Per Mosca, uno degli obiettivi più importanti, in questa fase, è prevenire la crescente influenza degli Usa e dell’Europa nello sviluppo del conflitto siriano rigettando ogni ipotesi di trattativa quadripartita con l’inserimento di Francia e Germania e mantenendo per ora il confronto in un quadro bilaterale. Tuttavia fa notare il notista di Kommersant Sergey Strokan «a differenza della parte turca, la Russia afferma solo la necessità di osservare rigorosamente gli accordi di Sochi su Idlib del 2018».

I tentativi della Turchia di esercitare pressioni sulla Russia attraverso l’Europa e gli Usa hanno causato un forte malcontento al Cremlino. Alla vigilia dei colloqui per la Siria, James Jeffrey e il rappresentante permanente americano all’Onu, Kelly Kraft, non solo hanno tenuto colloqui con le autorità turche, ma hanno anche visitato un campo profughi al confine turco-siriano. Tuttavia la richiesta del presidente turco di inviare ad Ankara il sistema antiaereo Patriot è stata ignorata, lasciando Erdogan in mezzo al guado. In questo quadro, secondo quanto riportato da Ria Novosti, nella riunione-fiume tra i due leader, si sarebbe tornato a parlare di curdi. «Se ci allontaniamo, i terroristi mineranno direttamente al nostro paese», avrebbe affermato Erdogan.

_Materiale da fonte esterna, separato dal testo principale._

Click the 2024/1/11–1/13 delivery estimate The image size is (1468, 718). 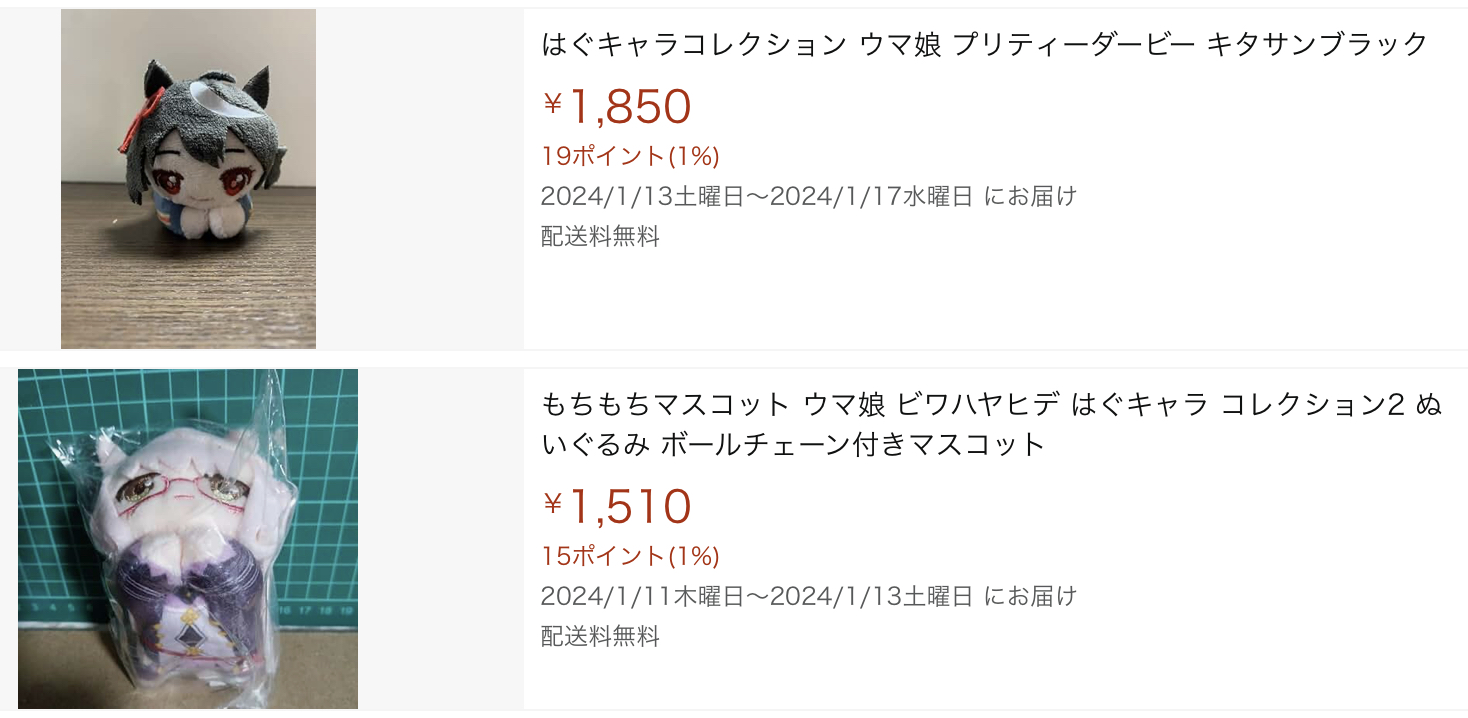point(808,596)
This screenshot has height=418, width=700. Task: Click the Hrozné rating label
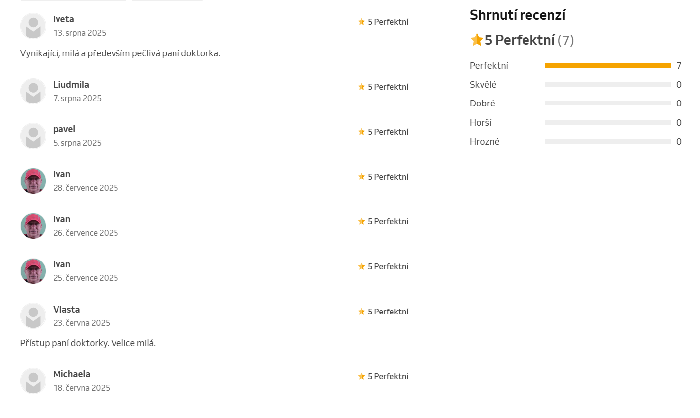click(484, 141)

La protezione dai combattenti del Pkk e dalle relative unità di autodifesa è l’argomento principale di Ankara nelle discussioni sulla creazione di una zona cuscinetto sul territorio siriano lungo il confine con la Turchia. Un argomento un po’ vecchiotto a dire il vero visto che durante i negoziati di Sochi Mosca e Ankara avevano già concordato il ritiro delle forze curde dal confine turco. Quello che Mosca non digerisce è che il presidente turco intenda chiaramente espandere la sua area di influenza. Ankara ha bisogno della zona cuscinetto non come strumento di difesa contro i curdi, il pericolo non esiste, ma come area dove posteggiare i rifugiati siriani sia quelli che sono già in Turchia, sia quelli che cercano rifugio dai combattimenti a Idlib. Questa enclave potrebbe diventare una roccaforte per l’opposizione armata e civile siriana, nonché un’arma di pressione su Damasco nei negoziati su una soluzione definitiva del conflitto siriano. E su questo Putin e Erdogan sono ancora assai lontani: Ankara ha sottolineato molte volte negli ultimi giorni che fino a quando non si troverà un «compromesso soddisfacente», l’esercito turco non lascerà la Siria.